Androgen Suppresses In Vivo and In Vitro LH Pulse Secretion and Neural Kiss1 and Tac2 Gene Expression in Female Mice

Abstract

Abstract Androgens can affect the reproductive axis of both sexes. In healthy women, as in men, elevated exogenous androgens decrease gonad function and lower gonadotropin levels; such circumstances occur with anabolic steroid abuse or in transgender men (genetic XX individuals) taking androgen supplements. The neuroendocrine mechanisms by which endogenous or exogenous androgens regulate gonadotropin release, including aspects of pulsatile luteinizing hormone (LH) secretion, remain unknown. Because animal models are valuable for interrogating neural and pituitary mechanisms, we studied effects of androgens in the normal male physiological range on in vivo LH secretion parameters in female mice and in vitro LH secretion patterns from isolated female pituitaries. We also assessed androgen effects on hypothalamic and gonadotrope gene expression in female mice, which may contribute to altered LH secretion profiles. We used a nonaromatizable androgen, dihydrotestosterone (DHT), to isolate effects occurring specifically via androgen receptor (AR) signaling. Compared with control females, DHT-treated females exhibited markedly reduced in vivo LH pulsatility, with decreases in pulse frequency, amplitude, peak, and basal LH levels. Correlating with reduced LH pulsatility, DHT-treated females also exhibited suppressed arcuate nucleus Kiss1 and Tac2 expression.

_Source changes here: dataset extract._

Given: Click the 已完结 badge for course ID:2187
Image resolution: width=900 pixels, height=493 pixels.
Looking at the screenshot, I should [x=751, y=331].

Separate from these neural effects, we determined in vitro that the female pituitary is directly inhibited by AR signaling, resulting in lower basal LH levels and reduced LH secretory responses to gonadotropin-releasing hormone pulses, along with lower gonadotropin gene expression. Thus, in normal adult females, male levels of androgen acting via AR can strongly inhibit the reproductive axis at both the neural and pituitary levels.